As discussed on the podcast this past Monday, we like it when guilds and specialty groups have slightly different rules of eligibility than the Oscars. This prevents everyone from choosing the same five everything and draws attention to other noteworthy accomplishments. For example, The Spectacular Now and What Maisie Knew, two good films that haven't been mentioned at all for months, won nominations at the USC Scripters.
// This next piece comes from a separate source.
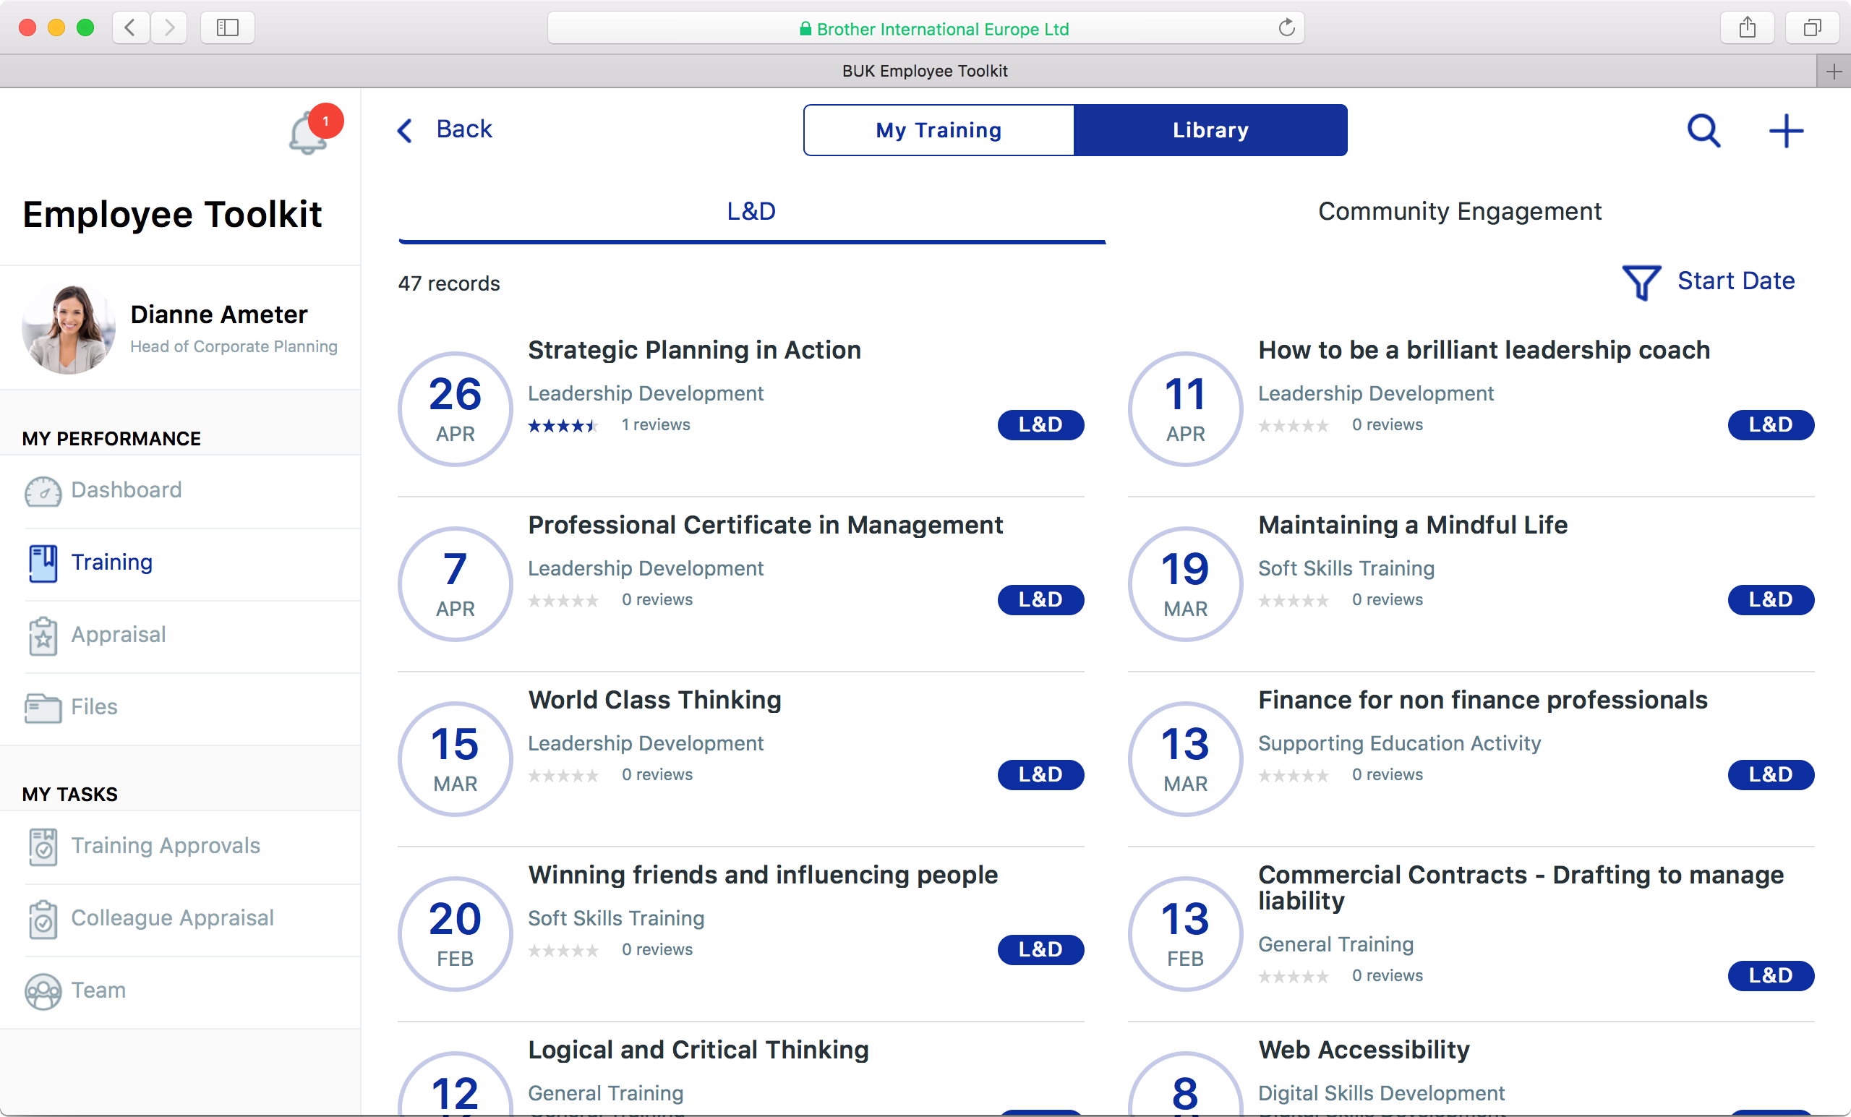Open the Files folder icon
The Scripter Prize is basically a version of Adapted Screenplay but the nominees are determined by a small panel each year (Leonard Maltin was on it this year) and the award goes to both the screenwriter and the original author. Naturally the original authors don't always show; we won't be hearing an acceptance speech from Henry James should What Maisie Knew surprise. The Scripters require that you're actually be based on previously published material, not just "previously established characters" which is the sequel-friendly insanity that started just in the past ten years or so and by which the Before Sunset and Before Midnight films won well deserved Oscar nominations albeit in the wrong categories. The only thing those films are "based on" is the imagination of Richard Linklater, Julie Delpy, and Ethan Hawke.
This year in addition to Spectacular and Maisie they selected three Oscar nominees 12 Years a Slave, Philomena, and Captain Phillips. Have you read any of these books and which would you vote for? The winner will be announced tomorrow. Their winner matches Oscar's just under 50% of the time... though like all awards bodies they seem to be moving closer to correlation of late.